The move has been widely interpreted as a turning point in the way AI models are monetised. To date, most major AI providers have relied on a combination of external investment, strategic partnerships, and subscription offerings to sustain rapid development. Expectations of transformative breakthroughs and exponential growth have underpinned investor confidence, reinforcing what has come to be described as the AI boom.
Against this backdrop, OpenAI’s long-standing reluctance to embrace advertising takes on renewed significance. As recently as October 2024, chief executive Sam Altman described ads as a ‘last resort’ for the company’s business model. Does that position (still) reflect Altman’s confidence in alternative revenue streams, and is OpenAI simply the first company to bite the ad revenue bullet before other AI ventures have mustered the courage to do so?
ChatGPT, ads, and the integrity of AI responses
Regardless of one’s personal feelings about ad-based revenue, the facts about its essentiality are irrefutable. According to Statista’s Market Insights research, the worldwide advertising market has surpassed USD 1 trillion in annual revenue. With such figures in mind, it seems like a no-brainer to integrate ads whenever and wherever possible.
Furthermore, relying solely on substantial but irregular cash injections is not a reliable way to keep the lights on for a USD 500 billion company, especially in the wake of the RAM crisis. As much as the average consumer would prefer to use digital services without ads, coming up with an alternative and well-grounded revenue stream is tantamount to financial alchemy. Advertising remains one of the few monetisation models capable of sustaining large-scale platforms without significantly raising user costs.
For ChatGPT users, however, the concern centres less on the mere presence of ads and more on how advertising incentives could reshape data use, profiling practices, and the handling of conversational inputs. OpenAI has pleaded with its users to ‘trust that ChatGPT’s responses are driven by what’s objectively useful, never by advertising’. Altman’s company has also guaranteed that user data and conversations will remain protected and will never be sold to advertisers.

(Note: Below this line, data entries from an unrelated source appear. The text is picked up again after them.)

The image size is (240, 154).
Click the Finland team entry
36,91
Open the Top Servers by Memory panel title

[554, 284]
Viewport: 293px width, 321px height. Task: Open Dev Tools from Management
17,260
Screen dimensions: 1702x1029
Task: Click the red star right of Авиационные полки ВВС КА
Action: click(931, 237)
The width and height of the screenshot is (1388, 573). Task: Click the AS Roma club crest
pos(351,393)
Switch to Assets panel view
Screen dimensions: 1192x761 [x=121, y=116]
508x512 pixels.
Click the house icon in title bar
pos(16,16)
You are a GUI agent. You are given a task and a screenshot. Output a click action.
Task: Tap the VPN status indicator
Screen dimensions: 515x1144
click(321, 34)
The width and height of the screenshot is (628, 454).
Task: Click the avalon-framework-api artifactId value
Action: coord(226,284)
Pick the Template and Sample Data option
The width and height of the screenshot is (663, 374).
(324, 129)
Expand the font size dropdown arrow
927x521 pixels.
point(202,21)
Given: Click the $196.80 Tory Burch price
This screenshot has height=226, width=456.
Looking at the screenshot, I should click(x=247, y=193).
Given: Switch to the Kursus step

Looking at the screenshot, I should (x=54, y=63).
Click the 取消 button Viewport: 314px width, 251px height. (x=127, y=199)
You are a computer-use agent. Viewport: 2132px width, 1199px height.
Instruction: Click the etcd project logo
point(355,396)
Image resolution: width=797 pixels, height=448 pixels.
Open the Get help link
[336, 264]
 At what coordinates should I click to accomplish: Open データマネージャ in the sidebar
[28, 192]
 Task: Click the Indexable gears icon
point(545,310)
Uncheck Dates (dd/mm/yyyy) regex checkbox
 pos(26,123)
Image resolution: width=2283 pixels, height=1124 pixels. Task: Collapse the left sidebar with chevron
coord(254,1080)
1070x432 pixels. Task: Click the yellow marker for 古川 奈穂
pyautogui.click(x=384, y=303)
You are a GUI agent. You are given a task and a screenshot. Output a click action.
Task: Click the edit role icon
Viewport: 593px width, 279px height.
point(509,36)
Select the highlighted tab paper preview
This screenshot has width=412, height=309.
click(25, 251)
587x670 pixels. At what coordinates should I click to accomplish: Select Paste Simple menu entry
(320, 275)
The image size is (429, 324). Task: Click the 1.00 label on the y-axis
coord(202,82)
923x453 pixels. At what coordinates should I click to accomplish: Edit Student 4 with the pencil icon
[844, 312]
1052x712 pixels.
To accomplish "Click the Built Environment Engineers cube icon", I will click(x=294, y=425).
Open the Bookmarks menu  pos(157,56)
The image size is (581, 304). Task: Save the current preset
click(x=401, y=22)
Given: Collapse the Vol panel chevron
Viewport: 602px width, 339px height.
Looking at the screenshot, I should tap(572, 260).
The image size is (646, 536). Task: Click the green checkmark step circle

Such bold statements are never given lightly, meaning Altman fully stands behind his company’s words and is prepared to face repercussions should he break his promises. Since OpenAI is privately held, shifts in investor confidence following the announcement are not visible through public market signals, unlike at publicly listed technology firms. User count remains the most reliable metric for observing how ChatGPT is perceived by its target audience.
Competitive pressure behind ads in ChatGPT
Introducing ads to ChatGPT would be more than a simple change to how OpenAI makes money. Advertising can influence how the model responds to users, even if ads are not shown directly within the answers. Business pressure can still shape how information is presented through prompts. For example, certain products or services could be described more positively than others, without clearly appearing as advertisements or endorsements.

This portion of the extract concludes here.